To perform lobar HU-based and biomechanical property measurements, end-exhalation and end-inhalation images along with their corresponding DVFs needed to be generated. We selected the 5^th and 85^th percentile amplitudes with zero flow to represent end-exhalation and end-inhalation respiratory phases as shown in previous studies (42). Using Equation 1, the tissue-specific motion parameters were used to deform the reference image to its position in the end-exhalation and end-inhalation breathing phases.

2.3. Lobe segmentation

To obtain lobar elasticity distributions, we generated lobe masks that grouped lung voxels into one of the five lung lobes. We performed lobe segmentations semi-automatically on the FHFBCT reference scans using the open-source software Pulmonary Toolkit. The software first built a lobar approximation, then applied a “fissureness” filter, and finally fit a smooth multi-level B-spline curve through the fissureness and extrapolated to the lung boundaries to create the lobe segmentation (48). In some cases, the automated segmentation results experienced minor errors, so manual corrections were made using the graphical user interface in the Pulmonary Toolkit and verified by medical experts.

To only include lung parenchyma in the analysis, we removed blood vessels and tumors from the lobe masks by excluding voxels with greater than −700 HU. This threshold was chosen based on the HU distribution found in the lungs of clinical CT scans in a published study (49). Though this reference used inspiration CT rather than free-breathing CT, we experimented with higher thresholds and −700 HU was optimal for removing all vessels from the images. This is important because blood vessels do not expand or ventilate during respiration and have very high elasticity, so their values would misrepresent the lung parenchyma distributions. Therefore, our analysis only pertained to the parenchymal tissue with HU less than −700 in the 5th percentile images.

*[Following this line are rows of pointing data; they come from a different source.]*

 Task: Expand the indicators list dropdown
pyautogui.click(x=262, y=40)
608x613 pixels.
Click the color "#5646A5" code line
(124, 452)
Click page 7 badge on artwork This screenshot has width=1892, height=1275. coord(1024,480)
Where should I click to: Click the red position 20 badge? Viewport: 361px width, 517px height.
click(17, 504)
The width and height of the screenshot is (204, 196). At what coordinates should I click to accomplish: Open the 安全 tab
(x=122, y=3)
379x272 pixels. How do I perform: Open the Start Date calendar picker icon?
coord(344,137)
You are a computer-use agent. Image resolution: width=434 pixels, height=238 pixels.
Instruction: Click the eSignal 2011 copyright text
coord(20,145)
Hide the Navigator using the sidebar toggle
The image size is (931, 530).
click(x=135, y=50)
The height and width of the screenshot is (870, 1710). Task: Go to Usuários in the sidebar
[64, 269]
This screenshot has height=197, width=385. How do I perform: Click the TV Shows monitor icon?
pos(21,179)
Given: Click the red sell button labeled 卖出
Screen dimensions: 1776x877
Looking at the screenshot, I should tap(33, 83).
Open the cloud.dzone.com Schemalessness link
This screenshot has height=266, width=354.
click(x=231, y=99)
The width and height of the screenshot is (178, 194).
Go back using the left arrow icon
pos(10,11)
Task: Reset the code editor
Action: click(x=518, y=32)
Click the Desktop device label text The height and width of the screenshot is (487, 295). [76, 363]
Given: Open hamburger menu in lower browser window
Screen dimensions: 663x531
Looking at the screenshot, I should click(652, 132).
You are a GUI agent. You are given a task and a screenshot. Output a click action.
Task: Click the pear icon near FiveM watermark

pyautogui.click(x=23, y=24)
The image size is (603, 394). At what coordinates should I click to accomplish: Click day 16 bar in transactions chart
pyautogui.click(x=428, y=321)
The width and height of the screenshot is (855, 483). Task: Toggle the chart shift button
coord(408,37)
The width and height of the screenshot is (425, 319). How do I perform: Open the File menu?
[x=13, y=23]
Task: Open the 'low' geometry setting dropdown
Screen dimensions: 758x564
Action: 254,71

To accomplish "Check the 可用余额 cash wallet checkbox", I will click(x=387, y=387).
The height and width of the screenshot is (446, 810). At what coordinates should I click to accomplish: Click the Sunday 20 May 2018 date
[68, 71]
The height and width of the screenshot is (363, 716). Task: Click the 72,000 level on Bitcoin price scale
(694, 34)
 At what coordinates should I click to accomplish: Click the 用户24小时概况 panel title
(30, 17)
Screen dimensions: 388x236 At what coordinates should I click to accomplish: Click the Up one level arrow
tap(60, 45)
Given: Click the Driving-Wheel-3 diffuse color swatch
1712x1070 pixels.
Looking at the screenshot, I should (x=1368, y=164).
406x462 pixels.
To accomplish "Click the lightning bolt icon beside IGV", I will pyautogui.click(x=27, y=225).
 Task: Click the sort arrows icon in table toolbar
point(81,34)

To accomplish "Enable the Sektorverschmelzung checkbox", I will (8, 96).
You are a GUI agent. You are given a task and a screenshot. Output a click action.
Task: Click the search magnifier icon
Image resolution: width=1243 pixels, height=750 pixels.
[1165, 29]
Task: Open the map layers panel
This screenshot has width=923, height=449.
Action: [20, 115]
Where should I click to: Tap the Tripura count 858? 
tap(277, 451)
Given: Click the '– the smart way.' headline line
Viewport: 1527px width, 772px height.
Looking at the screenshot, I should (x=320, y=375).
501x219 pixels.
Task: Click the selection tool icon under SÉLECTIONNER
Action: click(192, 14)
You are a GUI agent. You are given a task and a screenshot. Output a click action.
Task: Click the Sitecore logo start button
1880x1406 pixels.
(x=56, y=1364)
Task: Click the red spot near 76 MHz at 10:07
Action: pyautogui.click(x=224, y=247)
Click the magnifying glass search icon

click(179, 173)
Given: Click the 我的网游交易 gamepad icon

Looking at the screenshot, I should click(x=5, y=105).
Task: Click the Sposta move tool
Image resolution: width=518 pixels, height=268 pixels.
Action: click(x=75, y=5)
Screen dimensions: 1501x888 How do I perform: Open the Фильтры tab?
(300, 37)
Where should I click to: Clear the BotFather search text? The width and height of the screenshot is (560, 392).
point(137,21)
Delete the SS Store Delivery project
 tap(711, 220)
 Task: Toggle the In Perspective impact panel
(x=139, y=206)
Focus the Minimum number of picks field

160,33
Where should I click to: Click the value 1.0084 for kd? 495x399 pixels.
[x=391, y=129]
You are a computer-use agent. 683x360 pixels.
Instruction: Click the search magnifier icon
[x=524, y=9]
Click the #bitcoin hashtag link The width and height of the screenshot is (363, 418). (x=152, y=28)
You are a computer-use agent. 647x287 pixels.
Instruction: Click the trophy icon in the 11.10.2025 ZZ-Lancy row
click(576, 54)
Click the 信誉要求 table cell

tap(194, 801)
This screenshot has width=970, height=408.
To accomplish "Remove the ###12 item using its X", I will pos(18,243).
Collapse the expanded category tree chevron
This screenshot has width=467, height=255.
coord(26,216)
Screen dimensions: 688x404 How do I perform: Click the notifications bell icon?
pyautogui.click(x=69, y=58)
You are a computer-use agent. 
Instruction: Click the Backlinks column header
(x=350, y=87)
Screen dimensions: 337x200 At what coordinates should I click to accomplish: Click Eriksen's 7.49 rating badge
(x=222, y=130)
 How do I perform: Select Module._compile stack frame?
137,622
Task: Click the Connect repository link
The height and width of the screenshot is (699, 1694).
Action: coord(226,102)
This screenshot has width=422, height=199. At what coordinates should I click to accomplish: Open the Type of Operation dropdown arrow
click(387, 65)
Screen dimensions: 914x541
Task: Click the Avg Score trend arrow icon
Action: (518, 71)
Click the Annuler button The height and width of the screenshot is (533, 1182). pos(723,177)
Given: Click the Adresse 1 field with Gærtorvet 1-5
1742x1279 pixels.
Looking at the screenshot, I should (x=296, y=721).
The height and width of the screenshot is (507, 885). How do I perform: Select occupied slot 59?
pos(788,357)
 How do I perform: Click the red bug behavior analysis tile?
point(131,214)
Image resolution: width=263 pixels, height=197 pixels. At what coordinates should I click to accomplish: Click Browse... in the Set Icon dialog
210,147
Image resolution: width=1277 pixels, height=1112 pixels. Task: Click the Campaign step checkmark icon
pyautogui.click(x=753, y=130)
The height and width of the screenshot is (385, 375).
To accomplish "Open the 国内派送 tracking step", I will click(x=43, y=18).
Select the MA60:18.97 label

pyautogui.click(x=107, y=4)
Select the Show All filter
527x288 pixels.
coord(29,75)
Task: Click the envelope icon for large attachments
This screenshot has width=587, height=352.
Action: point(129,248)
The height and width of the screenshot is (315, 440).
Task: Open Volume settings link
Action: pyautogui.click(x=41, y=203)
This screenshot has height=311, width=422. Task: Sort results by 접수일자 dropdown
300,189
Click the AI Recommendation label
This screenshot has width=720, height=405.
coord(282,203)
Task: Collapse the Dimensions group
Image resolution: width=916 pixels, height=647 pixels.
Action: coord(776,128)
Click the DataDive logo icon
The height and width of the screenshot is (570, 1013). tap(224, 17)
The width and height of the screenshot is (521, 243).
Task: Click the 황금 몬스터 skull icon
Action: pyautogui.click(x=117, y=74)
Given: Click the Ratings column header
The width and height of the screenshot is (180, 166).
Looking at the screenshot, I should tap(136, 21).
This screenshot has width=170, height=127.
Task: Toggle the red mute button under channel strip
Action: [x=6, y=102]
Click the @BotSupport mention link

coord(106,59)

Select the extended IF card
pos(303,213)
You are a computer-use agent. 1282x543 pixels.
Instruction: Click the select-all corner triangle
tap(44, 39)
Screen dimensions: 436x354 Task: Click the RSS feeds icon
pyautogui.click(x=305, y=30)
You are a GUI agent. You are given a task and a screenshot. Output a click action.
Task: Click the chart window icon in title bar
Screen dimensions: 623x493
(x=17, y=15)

2.4. Tissue elasticity estimation

We used a previously developed and validated biomechanical model to estimate elasticity of the lung parenchyma, evaluated as the YM. The biomechanical model is based on changes in boundary constraints leading to corrective forces on a distribution of finite elements. These corrective forces are a summation of elastic, shear, and dashpot damping forces, which are included in Equations 2–4, respectively. In these equations, $YM$ is Young’s Modulus, $\Delta L_{ab}$ is the change in length between elements $a$ and $b$ , $L_{ab}$ is the resting length between $a$ and $b$ , $S_{ab}$ is the shear moduli (4 kPa), ${\mu }_{ab}$ is the local damping factor, and $\overrightarrow{v}$ is relative velocity.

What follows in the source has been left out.